* BEGIN Source records *

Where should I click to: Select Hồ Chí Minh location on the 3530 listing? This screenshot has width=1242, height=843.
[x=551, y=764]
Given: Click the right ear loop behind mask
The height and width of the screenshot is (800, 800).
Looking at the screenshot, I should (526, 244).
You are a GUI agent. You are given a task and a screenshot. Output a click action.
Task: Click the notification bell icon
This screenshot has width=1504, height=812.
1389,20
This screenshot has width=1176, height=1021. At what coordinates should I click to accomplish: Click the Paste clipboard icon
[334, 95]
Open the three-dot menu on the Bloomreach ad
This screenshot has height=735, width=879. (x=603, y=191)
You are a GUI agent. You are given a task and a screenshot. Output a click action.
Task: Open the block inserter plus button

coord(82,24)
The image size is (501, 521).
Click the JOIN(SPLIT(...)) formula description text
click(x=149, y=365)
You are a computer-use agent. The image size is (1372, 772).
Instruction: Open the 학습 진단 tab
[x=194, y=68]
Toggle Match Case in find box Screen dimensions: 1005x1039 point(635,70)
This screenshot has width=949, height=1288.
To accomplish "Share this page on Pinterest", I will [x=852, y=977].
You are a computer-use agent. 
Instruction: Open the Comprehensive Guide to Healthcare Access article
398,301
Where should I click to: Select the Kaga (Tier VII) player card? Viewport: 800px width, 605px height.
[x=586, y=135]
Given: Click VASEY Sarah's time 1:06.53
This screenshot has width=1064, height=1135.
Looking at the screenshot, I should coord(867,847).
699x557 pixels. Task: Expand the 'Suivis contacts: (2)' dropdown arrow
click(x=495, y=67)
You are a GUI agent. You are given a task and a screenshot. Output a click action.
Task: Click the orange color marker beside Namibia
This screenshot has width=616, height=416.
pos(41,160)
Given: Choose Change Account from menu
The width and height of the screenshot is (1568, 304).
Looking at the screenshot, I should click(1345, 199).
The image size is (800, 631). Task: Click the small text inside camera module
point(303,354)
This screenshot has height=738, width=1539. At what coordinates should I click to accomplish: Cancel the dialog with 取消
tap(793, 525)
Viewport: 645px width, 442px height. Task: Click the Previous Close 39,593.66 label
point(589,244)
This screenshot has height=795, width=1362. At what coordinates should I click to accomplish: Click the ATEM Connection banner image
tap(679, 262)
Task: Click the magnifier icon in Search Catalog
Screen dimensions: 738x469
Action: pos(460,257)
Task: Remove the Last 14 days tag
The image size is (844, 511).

* END Source records *

## Challenge
Pick out every line in the records above that contains the string "computer" and copy each one. Matches must have the same case.

## Complete answer
You are a computer-use agent. The image size is (1372, 772).
You are a computer-use agent. 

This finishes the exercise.